Sunday, July 31, 2011
Dan Hicks and The Hot Licks: The Piano Has Been Drinking
Dan Hicks' delightfully weary "cowboy jazz" take on this old Tom Waits tune lurches around like its unreliable narrator's attention span: it's a different bar, of a different type, than the woozy original - better populated, too - but it still spins like a wobbling top in its own way. It's also the cover which finally turned me on to the Tom Waits songbook in its entirety in the first place, way back at the turn of the century, despite a few others which had already come my way with their own power and potency, so I'm getting this one out of the way today, as our week begins.
Those unfamiliar with Dan Hicks should know he's a musician's musician, a critical success who never sold much in the way of albums even though he appeared on the cover of Rolling Stone way back in - gulp - the year I was born. Beat The Heat, his 2000 comeback album as bandleader of the Hot Licks, features this and numerous other gleefully sly, silly tunes, and special guest spots from Bette Midler, Elvis Costello, Rickie Lee Jones, Tom Waits himself, and other well-known luminaries who came out of the woodwork for Hicks when he called, proving his continued relevance after a few decades piddling around off the charts entirely as an ensemble member and solo artist.
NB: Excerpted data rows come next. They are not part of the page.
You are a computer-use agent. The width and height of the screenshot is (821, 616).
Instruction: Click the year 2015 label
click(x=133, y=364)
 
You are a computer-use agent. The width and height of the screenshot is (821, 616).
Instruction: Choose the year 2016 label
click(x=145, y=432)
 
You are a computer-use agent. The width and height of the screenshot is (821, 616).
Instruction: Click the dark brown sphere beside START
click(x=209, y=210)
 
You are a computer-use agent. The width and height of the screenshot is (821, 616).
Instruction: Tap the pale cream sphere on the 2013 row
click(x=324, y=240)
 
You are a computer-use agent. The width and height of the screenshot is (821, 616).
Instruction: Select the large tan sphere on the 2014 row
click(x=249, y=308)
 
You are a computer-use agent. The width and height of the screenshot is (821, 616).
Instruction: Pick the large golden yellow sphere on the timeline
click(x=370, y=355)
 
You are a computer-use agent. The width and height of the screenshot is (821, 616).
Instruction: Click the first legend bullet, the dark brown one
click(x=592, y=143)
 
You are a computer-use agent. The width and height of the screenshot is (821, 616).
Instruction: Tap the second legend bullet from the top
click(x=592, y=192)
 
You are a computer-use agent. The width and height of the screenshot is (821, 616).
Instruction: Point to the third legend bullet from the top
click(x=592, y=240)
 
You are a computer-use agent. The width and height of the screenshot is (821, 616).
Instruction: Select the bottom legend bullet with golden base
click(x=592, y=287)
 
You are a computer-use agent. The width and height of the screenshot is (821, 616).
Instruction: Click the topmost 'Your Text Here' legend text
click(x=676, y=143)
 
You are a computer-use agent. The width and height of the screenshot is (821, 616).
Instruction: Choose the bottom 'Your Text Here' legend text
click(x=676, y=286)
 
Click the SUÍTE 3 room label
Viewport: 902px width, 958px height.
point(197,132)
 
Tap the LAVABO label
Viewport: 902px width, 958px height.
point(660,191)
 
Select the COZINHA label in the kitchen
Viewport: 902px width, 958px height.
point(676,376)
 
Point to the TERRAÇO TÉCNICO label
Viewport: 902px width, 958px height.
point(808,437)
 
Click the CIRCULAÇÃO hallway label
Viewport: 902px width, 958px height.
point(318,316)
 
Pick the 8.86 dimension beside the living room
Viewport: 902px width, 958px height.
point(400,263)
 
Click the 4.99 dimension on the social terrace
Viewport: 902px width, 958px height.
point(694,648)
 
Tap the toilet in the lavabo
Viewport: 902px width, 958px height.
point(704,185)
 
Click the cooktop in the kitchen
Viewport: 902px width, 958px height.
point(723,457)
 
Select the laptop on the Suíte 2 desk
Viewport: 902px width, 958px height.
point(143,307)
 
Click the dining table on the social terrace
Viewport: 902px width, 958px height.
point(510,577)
Neptune Quartet: Table Top Joe
Tom Waits is an interesting subject for a week of covers, because his art is almost impossible to duplicate. Waits has a knack for portraying vagabonds, drunkards, and freaks in a way that is honest but sympathetic. Waits shows these characters with all of their warts, but he gives them their dignity. This delicate balance comes as much from Waits’ performance as his writing, so this quality is often lost in cover versions. But artists are drawn to his writing, so they must make these characters their own. Reinvention is almost always required, as we shall probably see for most of this week. But I keep hedging. That’s because I found this remarkable performance of Table Top Joe that largely preserves the feel of Waits original, while filling out the arrangement.
In fact, for all of the reasons I mentioned above, Table Top Joe is one of the most unlikely Waits songs for anyone to cover at all. The title character is based on the life of Johnny Eck, who was born with the lower half of his body missing. That’s a picture of Eck above. Even the thought of it is enough to make a person uncomfortable. Eck appeared in the notorious cult horror film Freaks, and he wanted to appear in another film as a mad scientist’s monster. Yet, Tom Waits focuses on Eck’s hopes and dreams, and finds his essential humanity The real life Eck accomplished many things that most people would have considered impossible for him, including conducting an orchestra. He also spent most of the Great Depression working in circus and carnival freak shows. By all accounts, Eck never lost his optimism until a robber took advantage of his physical limitations when Eck was in his seventies. He never seemed to accept the word impossible, and that is what Tom Waits sees in him.
Neptune Quartet is normally an instrumental group, but, for their version of Table Top Joe, they added singer Wes Ivankovich. Neptune Quartet arrange the song for guitars, mandolin, bass, and accordion, in a way that Tom Waits might have done if he thought of it. Ivankovich delivers a vocal that is somewhere between Tom Waits and Dr John, if you can imagine, and it all works beautifully.